Collins and her team test, inspect and approve these components to help ensure there are no defects – for example, in the texture, mold and grain. They also work closely with the company’s chemical compound suppliers to supply the right materials. “We challenge them with a ‘wish list’ of items we’d like to see developed,” she says.
These high-performance polymers are designed to be long-lasting can be found throughout the vehicle, from the car’s tires to its trunk. They can absorb energy in the event of car crashes and help minimize the harmful impacts to the car’s driver and occupants.
“Look at the evolution of the instrument panel. Originally, the dashboard was made of wood or metal. But, when they changed it to polymers, it started being referred to as a crash pad. Why? …Because it is softer and had protective padding, which can lessen the impact on the driver during an accident,” Collins says.
She explains that one of the lab’s main objectives is to help reduce the overall weight of a vehicle as much as possible without losing any capabilities. According to the Department of Energy, reducing a vehicle’s weight by 10 percent can result in a 6-8 percent improvement in overall fuel economy. It boils down to physics: The lighter the vehicle is, less power is required to get it moving and less energy is needed to maintain a constant speed and it thereby uses less fuel.
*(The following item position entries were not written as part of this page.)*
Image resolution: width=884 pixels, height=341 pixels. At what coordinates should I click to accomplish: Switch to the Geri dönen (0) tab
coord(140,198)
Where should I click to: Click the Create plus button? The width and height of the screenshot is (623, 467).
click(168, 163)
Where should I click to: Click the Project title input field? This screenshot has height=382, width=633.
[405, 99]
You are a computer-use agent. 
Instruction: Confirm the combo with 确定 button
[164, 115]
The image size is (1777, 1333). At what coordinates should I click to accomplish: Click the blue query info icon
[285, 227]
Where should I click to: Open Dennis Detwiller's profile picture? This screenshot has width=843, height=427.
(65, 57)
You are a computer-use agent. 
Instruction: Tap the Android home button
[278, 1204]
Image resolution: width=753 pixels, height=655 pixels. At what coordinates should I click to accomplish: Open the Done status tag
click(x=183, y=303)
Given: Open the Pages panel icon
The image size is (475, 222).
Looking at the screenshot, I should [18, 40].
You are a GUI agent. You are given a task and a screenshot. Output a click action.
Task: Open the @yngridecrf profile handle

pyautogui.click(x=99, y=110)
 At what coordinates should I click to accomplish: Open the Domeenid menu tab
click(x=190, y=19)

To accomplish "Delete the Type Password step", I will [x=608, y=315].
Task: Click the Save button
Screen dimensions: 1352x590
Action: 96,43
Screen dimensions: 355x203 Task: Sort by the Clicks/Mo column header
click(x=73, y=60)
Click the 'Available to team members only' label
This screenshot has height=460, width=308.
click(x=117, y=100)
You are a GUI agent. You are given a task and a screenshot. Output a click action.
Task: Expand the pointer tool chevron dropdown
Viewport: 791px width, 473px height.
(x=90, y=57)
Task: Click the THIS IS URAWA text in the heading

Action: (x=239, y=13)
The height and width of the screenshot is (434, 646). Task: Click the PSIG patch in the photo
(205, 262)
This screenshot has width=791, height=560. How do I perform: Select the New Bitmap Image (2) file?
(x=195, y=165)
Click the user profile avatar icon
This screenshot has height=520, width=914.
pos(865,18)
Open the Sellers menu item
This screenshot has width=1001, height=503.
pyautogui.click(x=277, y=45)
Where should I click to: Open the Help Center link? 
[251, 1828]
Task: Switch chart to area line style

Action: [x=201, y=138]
The lighter various vehicle components can be made, the more flexibility designers and engineers have to add other technologies like electronic sensors and airbags while staying within weight goals.
One recent win the lab experienced was working with suppliers on producing a lightweight polypropylene to incorporate on the door frame of the Volkswagen Atlas. “We were able to reduce the weight of the part while preserving its same characteristics,” Collins says.
Collins says the role of plastics in the design and production of cars has never been more important and expects the demand for polymers will grow over the next decade, thanks in large part to the increase of electric and hybrid vehicles. By 2025, Volkswagen is committed to reducing the carbon footprint of its global vehicle fleet by 30 percent compared to 2015 and aims to make the Volkswagen Group’s balance sheet CO₂ neutral globally by 2050.
“We have to incorporate lighter parts to help offset the weight of the car’s heavy [lithium] batteries,” Collins says. “We believe that polymers are the future … and hope that all car companies are taking the same approach because the sooner they bring down the weight of their vehicles, the quicker we can work toward reducing our carbon footprint.”